Como todos sabem, passar determinado horário em outro é impossível e parvo. Nem a desculpa do enunciador de se encontrar num fuso horário diferente do interlocutor faria sentido, pelo que se conclui que é uma frase agramatical. E néscia. Todavia, em dezembro de 2017, sem que ninguém notasse, ocorreu novamente um desfasamento temporal linguístico

O que se sucedeu foi o seguinte: um indivíduo (ou energúmeno – ambas designações estão corretas), cujo nome não irei revelar (até porque já lhe chamei de energúmeno), exclamou esta belíssima frase: “E são duas da manhã… É sexta-feira”. Até aqui, o leitor não se terá apercebido do erro cometido e, por conseguinte, deve estar a pensar que o autor deste texto é chalupa.
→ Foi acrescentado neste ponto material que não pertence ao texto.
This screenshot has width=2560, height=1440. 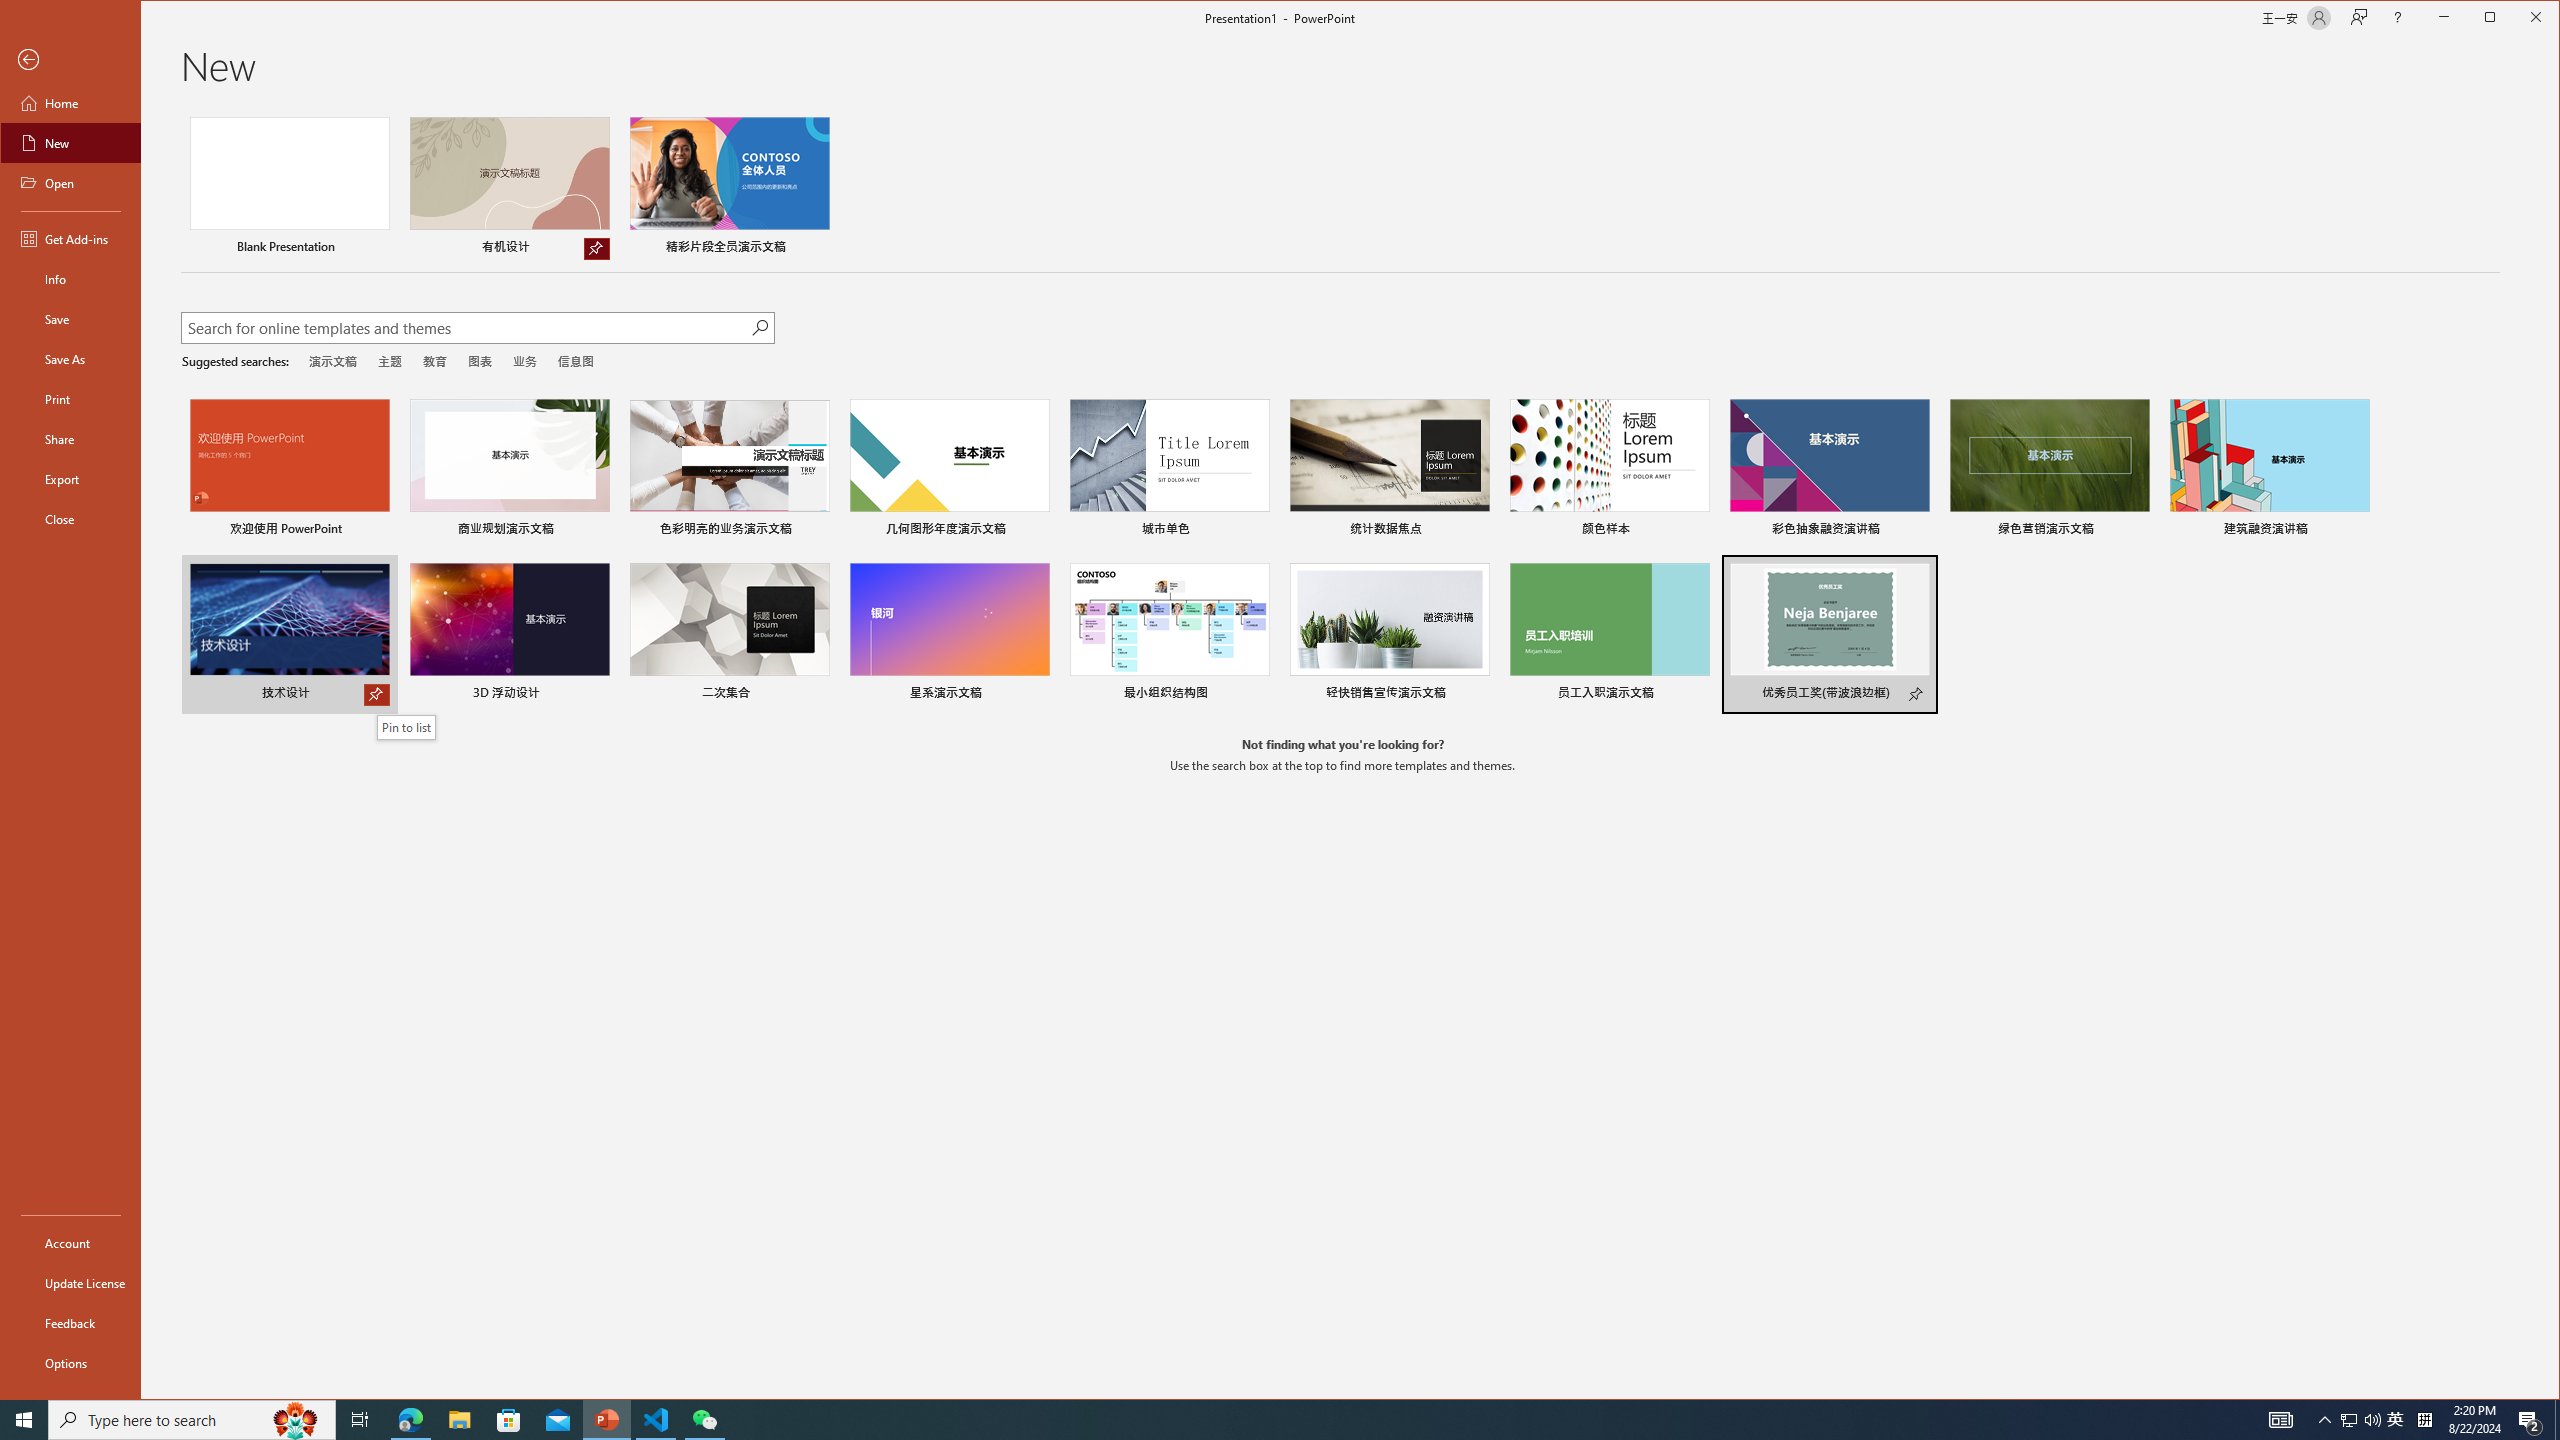 What do you see at coordinates (464, 329) in the screenshot?
I see `'Search for online templates and themes'` at bounding box center [464, 329].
Não nego essa possibilidade. Porém, não clarifiquei o contexto em que foi dita tal estupenda exclamação: foi numa quinta-feira, por volta da uma menos um quarto da manhã. Portanto, existe algo de errôneo aqui. Irei esclarecer o que poderá ter sucedido, pois possuo três teorias para justificar esta falácia que serão apresentadas nos três parágrafos seguintes.

A primeira é que o indivíduo em questão se encontrava ébrio, mas ao visionar a nanocurta-metragem (ou como os jovens dizem atualmente: “Instastory”) torna-se claro que as suas capacidades cognitivas não parecem estar de todo afetadas pelo álcool – refutando, assim, esta hipótese.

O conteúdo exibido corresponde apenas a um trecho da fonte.